Mississippi Native: Amanda Furdge
"i do feel a sense of duty to this place because it is home for me. i know too much to not handle this place with a certain level of care. nobody can take care of your home the way you do."
What does it mean to call Mississippi home? Why do people choose to leave or live in this weird, wonderful, and sometimes infuriating place? Today we hear from organizer, revolutionary, and cultural worker Amanda Furdge.
Where are you from?
the answer for “where i am from” is such a beautifully nuanced one, because although i was born in a hospital in South Jackson, Mississippi, i was also raised in the Mississippi Delta between Yazoo City and Clarksdale, Mississippi, with my grandparents. i came to live in Jackson so that my siblings and i could attend Jackson Public Schools and be with our parents. that makes me from North Jackson. Brown Bottom is the neighborhood’s name.
Why did you leave Mississippi? Where did you go?
i left Mississippi in the summer of 2006 after graduating from Lanier High School and joined the US Navy. i joined the Navy because it was a surefire way to escape my circumstances and still maintain the structure and discipline that i had come to know would serve me best. neither of my parents had completed college beyond a year and we grew up on the southern Black Mississippi side of economics (that’s a fancy way of saying we were living in poverty (relatively speaking) so there was no blueprint for going the college route and to be honest, i didn’t want to be tied to the traumas that had raised me to that point.
i wanted to see the world i read about in books and saw on TV. i wanted to meet the type of people i knew existed outside of the ones i was born to. i left Mississippi because i wanted to get away!
i went to the Naval Station Great Lakes and figured out how to be honorably discharged so that i could get to Chicago where my favorite uncle and cousins lived on the north side around Loyola University. i have also lived in Houston, Texas, and Detroit, Michigan.
Why did you return to Mississippi?
when i was discharged (honorably of course), i had to come back to Mississippi to recalibrate. it was the only home i had established at that point in my life. i knew i wouldn’t be staying for long, though. (but) at that point, i was becoming aware of what it would take to really live away.
i came home to Mississippi in the fall of 2006, “pretended” to be a student at Hinds Community College in Raymond, where i lived on campus long enough to learn the intricacies of “independent” living and get a check that i immediately used to buy a one-way plane ticket back to Chicago because from the first moment my feet hit a south side sidewalk, i felt like i was supposed to be there.

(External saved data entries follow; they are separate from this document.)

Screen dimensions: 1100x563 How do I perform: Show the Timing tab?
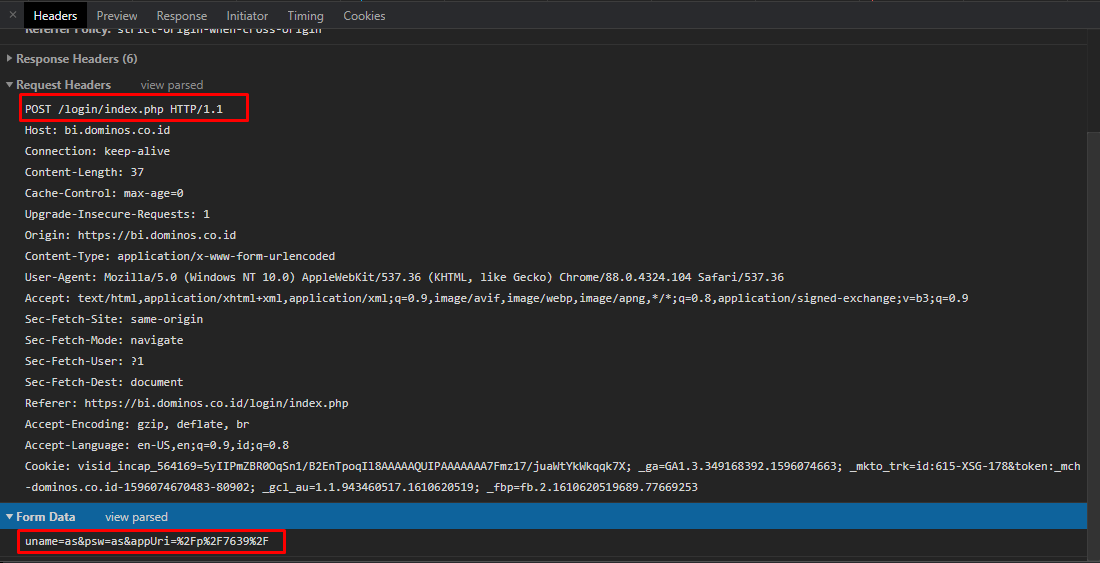(305, 16)
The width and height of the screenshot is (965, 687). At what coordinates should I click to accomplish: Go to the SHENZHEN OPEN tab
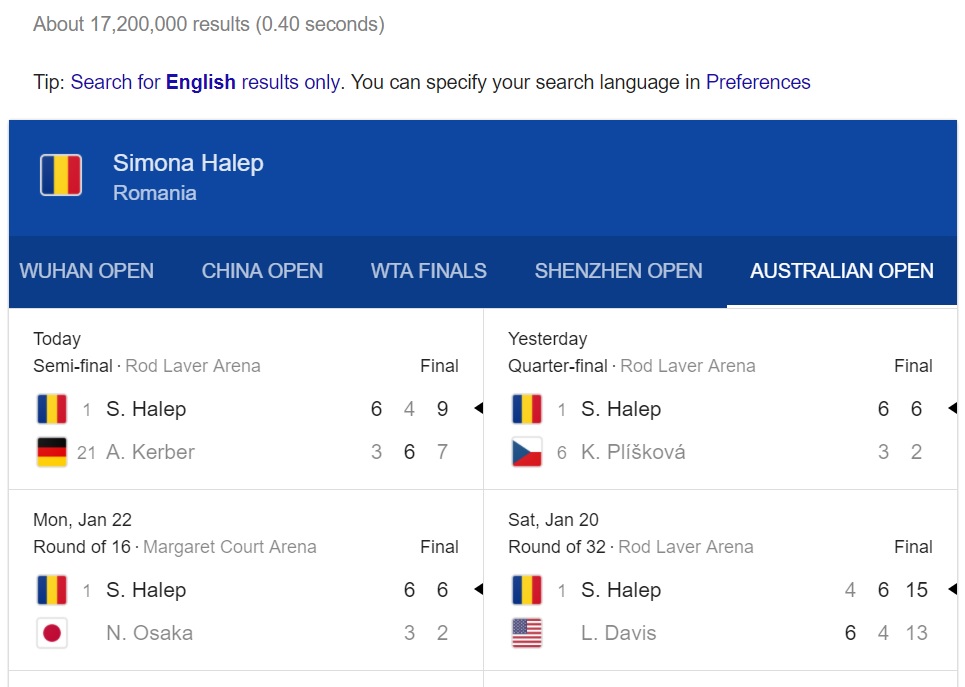pos(618,271)
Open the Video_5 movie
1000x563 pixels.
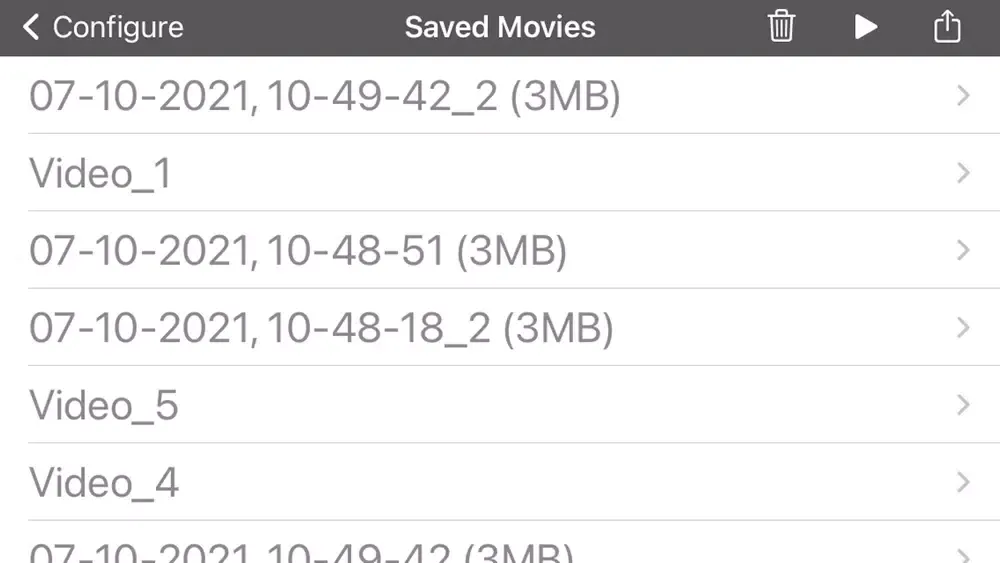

i had also met a tap dancer on Myspace during that time period who i had fallen in love with (and eventually married) and he lived in Chicago too! that time, i was gone until i returned in January of 2014 with my oldest son Titan, escaping the abusive relationship with his dad, and wanting Titan to have most of the same sweet southern things of my own childhood, like being raised with his grandparents and other immediate family members, getting bit by mosquitos on hot summer nights when you just don’t want to and don’t have to go inside because it’s safe, and eating soul food on a regular basis.